*** BRANO DI PARTENZA ***

La ricerca del consenso a costo zero

Dunque, in questo numero di PQM affrontiamo nel modo più laico possibile una questione ricca di implicazioni e di problematiche, nel rispetto profondo di ogni diversa opinione che se ne possa maturare. Ma qui, ancora una volta, il tema è prepotentemente un altro, perché questa questione serissima è diventata in questi mesi l’occasione per l’ennesima, desolante farsa. La ricerca del consenso a costo zero, ormai lo hanno capito anche i muri, conosce una sola strada: il diritto penale, brandito come una clava o, meglio ancora, come un vessillo bellico. L’ossessione di mandare messaggi (securitari, etici, ideologici) ha questa peculiare caratteristica: crea danni devastanti in termini di equilibrio e razionalità del sistema penale ma al contempo, molto spesso – direi quasi sempre – non raggiunge l’obiettivo tecnico che la nuova norma si proporrebbe.

*** ESTRATTI DELLE VOCI ***

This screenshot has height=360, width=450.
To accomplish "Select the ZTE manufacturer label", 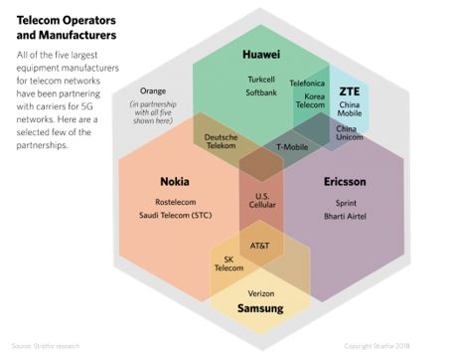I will click(349, 90).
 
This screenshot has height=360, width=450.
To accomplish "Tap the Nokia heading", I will click(175, 182).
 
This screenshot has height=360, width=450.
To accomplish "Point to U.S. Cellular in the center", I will click(262, 199).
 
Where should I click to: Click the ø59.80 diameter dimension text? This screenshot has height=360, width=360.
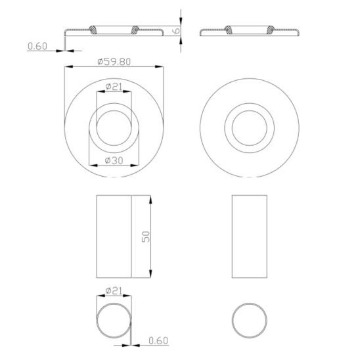point(114,62)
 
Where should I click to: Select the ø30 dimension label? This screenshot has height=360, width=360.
point(114,160)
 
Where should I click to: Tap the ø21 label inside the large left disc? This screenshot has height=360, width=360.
point(114,87)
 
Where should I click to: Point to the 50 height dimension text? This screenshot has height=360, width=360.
point(146,236)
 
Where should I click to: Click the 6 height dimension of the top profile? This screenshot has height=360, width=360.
point(176,30)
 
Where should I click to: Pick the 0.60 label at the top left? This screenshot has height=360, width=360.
point(37,46)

***

[ISTRUZIONI]:
#1 Rispondi a queste domande sul brano sulla ricerca del consenso:
(a) In quale pubblicazione viene affrontata la questione?
(b) Quale sola strada conosce la ricerca del consenso a costo zero?
(c) Che cosa non raggiunge molto spesso l'ossessione di mandare messaggi?
#2 Elenca tutti i tipi di messaggi che, secondo il brano sulla ricerca del consenso, si ha l'ossessione di mandare.
#3 Prosegui il brano sulla ricerca del consenso a costo zero a partire dalla sua ultima frase.
Le voci provengono da una fonte diversa.

[SOLUZIONI]:
#1
(a) In questo numero di PQM.
(b) Il diritto penale.
(c) L'obiettivo tecnico che la nuova norma si proporrebbe.

#2 Securitari, etici, ideologici.

#3
Non esiste nessun reato universale

Il famoso “reato universale” di maternità surrogata è un caso esemplare di questa sciagurata ma ormai sistematica attitudine del legislatore italiota. Vi prego di leggere le fulminanti, cristalline considerazioni critiche di Tullio Padovani, uno dei grandi giuristi italiani che spesso ci onora della sua preziosa, amichevole partecipazione ai buoni propositi di questo nostro PQM. In poche parole, non esiste nessun “reato universale” se non nelle velleitarie intenzioni propagandistiche dei proponenti. L’uso di questo biblico aggettivo, che in quelle grottesche intenzioni vorrebbe comprendere nella sua furia sanzionatoria chiunque, italiano o straniero, compisse ovunque, in Italia o all’estero, l’infamia della gravidanza surrogata, ha dovuto arrendersi alla impossibilità tecnica di quel proposito, segnato da alcuni princìpi generali del nostro diritto penale alquanto inderogabili.

La sceneggiata della riforma che non riforma un bel nulla

Lo straniero che commetta all’estero un fatto che, in quel Paese, non è considerato reato non potrà mai essere punito una volta messo piede in Italia, se non nelle stravaganti ambizioni di qualcuno dei non pochi politici nostrani che amano parlare di cose che non sanno. Per il resto, se parliamo del cittadino italiano che va a fare la surrogata all’estero, si scopre che il nuovo “reato”, mantenendo una pena inferiore ai tre anni, non aggiunge proprio un bel nulla a quello precedente (perché era già previsto dalla legge come reato, dal 2004): è perseguibile previa autorizzazione del Ministro della Giustizia, perché tanto prevede l’art. 9 comma 2 del nostro Codice penale.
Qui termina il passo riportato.